Using Speaker Verification
Registering a user involves “training” the Speaker Verification system about the range of sounds which are characteristic of that user. This is done by providing the system with samples of the user’s voice. The system analyses these samples and builds a model of the user so that it can estimate a confidence that subsequent sounds were produced by the same person. The accuracy of the SV system is primarily dependent on the data used for registration. This should be sufficient in terms of coverage of speech sounds, or ‘phonemes’, to match the range of sounds expected to be encountered during verification.
In practice, the robustness of the verification result can be affected by noise and channel distortion. The verification confidence is formed by estimating a number of similarities between the audio sample and the user's model. If the signal is corrupted with noise or distortion, then the similarities will drop. Although Aculab's Voice Biometric speaker verification is robust against noise and other distortions, clean signals will give the best results.
A user’s voice will vary very little when prompted to speak several times in quick succession (as is commonly done during registration). However, their voice will be noticeably different when they have been using the system for verification for many months, and have become familiar with the whole process, or are using different audio input equipment (e.g. a different phone).

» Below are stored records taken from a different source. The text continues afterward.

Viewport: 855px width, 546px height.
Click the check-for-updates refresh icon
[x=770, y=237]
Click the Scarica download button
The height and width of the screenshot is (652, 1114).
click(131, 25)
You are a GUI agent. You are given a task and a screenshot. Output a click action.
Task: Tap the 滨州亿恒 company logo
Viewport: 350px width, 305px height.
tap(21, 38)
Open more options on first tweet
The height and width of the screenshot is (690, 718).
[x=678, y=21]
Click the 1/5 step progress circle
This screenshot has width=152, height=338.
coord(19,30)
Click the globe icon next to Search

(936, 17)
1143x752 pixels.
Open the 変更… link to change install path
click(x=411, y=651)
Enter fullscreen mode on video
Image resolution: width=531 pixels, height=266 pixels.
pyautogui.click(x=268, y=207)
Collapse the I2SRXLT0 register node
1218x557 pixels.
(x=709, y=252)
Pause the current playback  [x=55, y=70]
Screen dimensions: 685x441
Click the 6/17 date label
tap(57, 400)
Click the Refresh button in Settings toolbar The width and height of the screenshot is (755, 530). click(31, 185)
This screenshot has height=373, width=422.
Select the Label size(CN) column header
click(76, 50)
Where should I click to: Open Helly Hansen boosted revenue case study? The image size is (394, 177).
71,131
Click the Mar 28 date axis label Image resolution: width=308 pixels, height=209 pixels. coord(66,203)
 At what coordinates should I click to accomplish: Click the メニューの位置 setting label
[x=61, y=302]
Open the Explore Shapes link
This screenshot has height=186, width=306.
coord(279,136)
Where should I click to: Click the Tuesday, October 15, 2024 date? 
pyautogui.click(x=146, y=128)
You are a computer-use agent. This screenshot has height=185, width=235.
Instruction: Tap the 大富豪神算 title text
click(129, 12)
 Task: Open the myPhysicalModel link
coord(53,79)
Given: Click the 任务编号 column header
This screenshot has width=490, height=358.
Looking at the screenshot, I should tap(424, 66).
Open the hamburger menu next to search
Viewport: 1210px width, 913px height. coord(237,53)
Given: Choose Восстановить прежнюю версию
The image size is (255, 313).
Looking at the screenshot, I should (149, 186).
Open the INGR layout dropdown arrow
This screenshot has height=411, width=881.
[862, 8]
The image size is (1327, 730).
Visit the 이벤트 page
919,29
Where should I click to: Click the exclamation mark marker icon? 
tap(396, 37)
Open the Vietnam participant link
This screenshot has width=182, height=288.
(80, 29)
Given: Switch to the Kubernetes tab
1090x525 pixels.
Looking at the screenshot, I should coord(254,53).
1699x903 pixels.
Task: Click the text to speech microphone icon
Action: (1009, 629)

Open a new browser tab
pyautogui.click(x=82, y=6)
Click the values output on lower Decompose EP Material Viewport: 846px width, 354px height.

Adaptation is required to counter the effects of insufficient or atypical registration data. This is essential to improving, and ultimately, maintaining, verification accuracy. The more the system is used for verification, the more examples of the user’s voice parameters become available, and these can be used to re-train the user's model. This will improve the model’s coverage and make it more specific to an individual's voice. It is essential that the model is only updated once the user’s identity has been thoroughly checked and confirmed, to avoid “hijacking” of the user’s model by an impostor.
Just as the acoustic characteristics of any individual’s speech are not strictly unique, they also vary over time. As a person ages, their voice will change. Even over a shorter timeframe, they may develop new vocal habits and mannerisms. Allowing the user’s model to track changes in their voice, through adaptation, will ensure that the system remains accurate.
Resisting Presentation Attacks (Spoofing)
A user's biometric data might be artificially produced (synthesized), covertly recorded or obtained through a hacked system and presented to speaker verification as a fake user identity claim. Aculab Cloud Voice Biometrics includes optional Presentation Attack Detection (PAD) when verifying a user that tries to detect audio that has been used before, manipulated speech or human mimicry and synthetically generated or converted speech. Although this is designed to detect the majority of attacks, some can be extremely sophisticated and Multi-Factor Authentication (MFA) is recommended to provide full protection from attack. For instance, MFA can help to establish that the speaker is live and not a recording.
Note: presentation attack detection is available when running verification only. Registration and updates must be performed in a controlled manner and environment that precludes presentation attacks.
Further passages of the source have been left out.